“Houris”: Un roman au cœur d'une délicate controverse éthique et littéraire
- cfda47
- 19 nov. 2024
- 2 min de lecture

Dans les méandres de la littérature contemporaine, un roman vient bouleverser les frontières fragiles entre fiction et intimité. “Houris”, le dernier opus de Kamel Daoud, lauréat du prix Goncourt 2024, est devenu l'épicentre d'une tempête médiatique et morale qui agite l'Algérie et le monde littéraire.
Au cœur de cette tourmente se trouve Saâda Arbane, rescapée d'un massacre qui a déchiré sa famille durant la guerre civile algérienne des années 1990. Survivante d'une tentative d'égorgement qui lui a arraché une partie de sa voix, Saâda incarne la douleur d'une génération fracturée par la violence. Aujourd'hui, elle élève une voix différente, celle de la protestation contre ce qu'elle considère comme une violation de son intimité la plus profonde.

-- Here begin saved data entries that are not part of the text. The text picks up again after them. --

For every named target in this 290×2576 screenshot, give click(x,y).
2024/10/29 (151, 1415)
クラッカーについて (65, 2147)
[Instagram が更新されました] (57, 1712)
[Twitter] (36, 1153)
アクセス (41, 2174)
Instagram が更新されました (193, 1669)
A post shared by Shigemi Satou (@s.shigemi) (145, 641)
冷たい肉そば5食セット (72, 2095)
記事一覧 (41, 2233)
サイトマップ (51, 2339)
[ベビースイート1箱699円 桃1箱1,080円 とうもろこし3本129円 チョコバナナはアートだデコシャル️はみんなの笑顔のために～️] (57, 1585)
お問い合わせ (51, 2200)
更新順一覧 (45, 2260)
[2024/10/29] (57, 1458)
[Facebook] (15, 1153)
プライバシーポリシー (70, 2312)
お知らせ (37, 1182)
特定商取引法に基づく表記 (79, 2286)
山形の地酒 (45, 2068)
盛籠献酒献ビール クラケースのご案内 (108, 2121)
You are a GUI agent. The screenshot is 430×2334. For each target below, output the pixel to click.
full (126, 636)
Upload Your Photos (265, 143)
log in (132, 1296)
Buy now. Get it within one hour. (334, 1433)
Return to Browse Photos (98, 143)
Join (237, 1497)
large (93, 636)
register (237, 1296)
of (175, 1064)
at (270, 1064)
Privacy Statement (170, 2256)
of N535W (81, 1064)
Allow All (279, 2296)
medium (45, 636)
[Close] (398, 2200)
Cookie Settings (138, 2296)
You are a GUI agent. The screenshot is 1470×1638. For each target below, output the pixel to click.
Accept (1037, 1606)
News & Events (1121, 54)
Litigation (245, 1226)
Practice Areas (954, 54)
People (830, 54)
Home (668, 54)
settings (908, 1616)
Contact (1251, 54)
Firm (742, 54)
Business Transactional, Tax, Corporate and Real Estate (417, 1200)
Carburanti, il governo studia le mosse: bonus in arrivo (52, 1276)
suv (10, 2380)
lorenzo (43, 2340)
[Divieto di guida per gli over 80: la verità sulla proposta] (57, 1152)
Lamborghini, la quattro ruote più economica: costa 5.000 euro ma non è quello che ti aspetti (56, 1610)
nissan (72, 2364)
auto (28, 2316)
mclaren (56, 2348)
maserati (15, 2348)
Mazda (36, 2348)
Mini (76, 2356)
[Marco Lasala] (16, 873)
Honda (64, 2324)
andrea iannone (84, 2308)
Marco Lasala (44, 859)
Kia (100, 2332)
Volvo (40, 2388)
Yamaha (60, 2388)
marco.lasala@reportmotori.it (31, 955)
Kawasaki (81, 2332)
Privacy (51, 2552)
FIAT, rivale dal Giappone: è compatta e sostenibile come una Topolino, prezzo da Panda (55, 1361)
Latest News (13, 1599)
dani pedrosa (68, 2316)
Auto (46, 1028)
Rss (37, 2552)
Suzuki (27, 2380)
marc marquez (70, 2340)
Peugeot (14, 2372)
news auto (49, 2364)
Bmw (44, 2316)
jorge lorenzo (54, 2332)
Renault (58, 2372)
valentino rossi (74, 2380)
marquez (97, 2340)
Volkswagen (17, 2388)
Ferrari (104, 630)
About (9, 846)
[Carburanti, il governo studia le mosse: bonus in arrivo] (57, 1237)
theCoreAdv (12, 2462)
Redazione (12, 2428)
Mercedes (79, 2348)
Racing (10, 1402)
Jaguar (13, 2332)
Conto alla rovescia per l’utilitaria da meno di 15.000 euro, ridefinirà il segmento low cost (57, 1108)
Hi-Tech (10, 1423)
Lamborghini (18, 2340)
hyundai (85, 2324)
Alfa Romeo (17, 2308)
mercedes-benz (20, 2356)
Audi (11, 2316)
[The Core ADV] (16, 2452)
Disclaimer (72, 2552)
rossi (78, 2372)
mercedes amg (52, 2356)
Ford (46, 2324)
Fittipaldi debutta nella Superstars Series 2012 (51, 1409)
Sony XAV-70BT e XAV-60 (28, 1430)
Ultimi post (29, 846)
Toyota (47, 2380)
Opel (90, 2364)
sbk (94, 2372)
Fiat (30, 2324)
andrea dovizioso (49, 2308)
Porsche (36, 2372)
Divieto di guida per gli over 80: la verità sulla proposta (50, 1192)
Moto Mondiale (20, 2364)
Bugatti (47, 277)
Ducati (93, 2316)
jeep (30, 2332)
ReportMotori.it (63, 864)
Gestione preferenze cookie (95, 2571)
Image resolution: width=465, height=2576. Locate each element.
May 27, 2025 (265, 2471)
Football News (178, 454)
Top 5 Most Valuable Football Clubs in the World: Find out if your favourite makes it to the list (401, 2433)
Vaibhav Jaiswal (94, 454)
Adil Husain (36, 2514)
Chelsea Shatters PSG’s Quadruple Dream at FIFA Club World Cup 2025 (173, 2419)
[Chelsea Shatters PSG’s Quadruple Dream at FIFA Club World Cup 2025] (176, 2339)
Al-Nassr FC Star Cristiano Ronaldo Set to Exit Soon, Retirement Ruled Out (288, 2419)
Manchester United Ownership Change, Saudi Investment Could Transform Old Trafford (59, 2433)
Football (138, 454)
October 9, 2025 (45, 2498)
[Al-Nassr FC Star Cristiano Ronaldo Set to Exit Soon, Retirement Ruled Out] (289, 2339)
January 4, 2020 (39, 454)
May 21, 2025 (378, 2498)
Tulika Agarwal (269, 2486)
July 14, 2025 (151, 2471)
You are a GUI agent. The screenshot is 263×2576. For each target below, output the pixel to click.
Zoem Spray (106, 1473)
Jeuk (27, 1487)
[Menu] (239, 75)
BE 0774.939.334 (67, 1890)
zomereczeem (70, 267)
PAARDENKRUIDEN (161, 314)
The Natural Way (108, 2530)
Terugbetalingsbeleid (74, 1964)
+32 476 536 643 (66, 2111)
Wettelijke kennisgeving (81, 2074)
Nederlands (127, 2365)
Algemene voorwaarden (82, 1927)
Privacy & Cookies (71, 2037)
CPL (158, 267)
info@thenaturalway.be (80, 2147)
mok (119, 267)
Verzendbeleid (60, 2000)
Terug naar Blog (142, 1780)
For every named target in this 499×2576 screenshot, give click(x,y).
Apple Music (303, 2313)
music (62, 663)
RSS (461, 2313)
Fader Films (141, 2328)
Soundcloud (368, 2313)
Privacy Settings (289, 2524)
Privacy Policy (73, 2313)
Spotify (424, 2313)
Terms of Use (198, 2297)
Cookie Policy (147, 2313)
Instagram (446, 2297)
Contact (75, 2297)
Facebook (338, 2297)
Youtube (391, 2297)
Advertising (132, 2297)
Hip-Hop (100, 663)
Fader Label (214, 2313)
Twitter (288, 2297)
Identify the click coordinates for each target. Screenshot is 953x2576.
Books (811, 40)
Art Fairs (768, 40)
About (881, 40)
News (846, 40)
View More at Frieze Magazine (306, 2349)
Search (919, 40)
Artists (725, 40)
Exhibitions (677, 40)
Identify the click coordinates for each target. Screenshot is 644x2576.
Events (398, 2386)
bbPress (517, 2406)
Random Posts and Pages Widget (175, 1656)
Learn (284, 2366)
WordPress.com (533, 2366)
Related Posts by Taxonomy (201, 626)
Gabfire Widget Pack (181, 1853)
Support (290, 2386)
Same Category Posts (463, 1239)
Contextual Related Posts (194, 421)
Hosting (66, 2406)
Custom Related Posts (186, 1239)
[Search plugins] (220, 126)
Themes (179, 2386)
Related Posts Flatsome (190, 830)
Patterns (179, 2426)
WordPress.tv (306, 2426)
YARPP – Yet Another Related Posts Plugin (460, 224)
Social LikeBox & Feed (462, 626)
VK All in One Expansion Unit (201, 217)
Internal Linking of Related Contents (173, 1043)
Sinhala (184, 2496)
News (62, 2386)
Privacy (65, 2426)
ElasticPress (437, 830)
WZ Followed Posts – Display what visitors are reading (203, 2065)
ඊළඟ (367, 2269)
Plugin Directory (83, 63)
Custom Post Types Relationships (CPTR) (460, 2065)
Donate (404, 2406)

Sa confession, diffusée sur One TV le 15 novembre, est aussi bouleversante que précise. Selon elle, le roman “Houris” n'est rien de moins qu'une transposition quasi littérale de confidences personnelles livrées lors de séances de thérapie avec l'épouse de Kamel Daoud, psychiatre de profession. Les similitudes entre son histoire personnelle et le personnage d'Aube dans le roman seraient si troublantes qu'elles ne pourraient provenir que de révélations intimes et confidentielles.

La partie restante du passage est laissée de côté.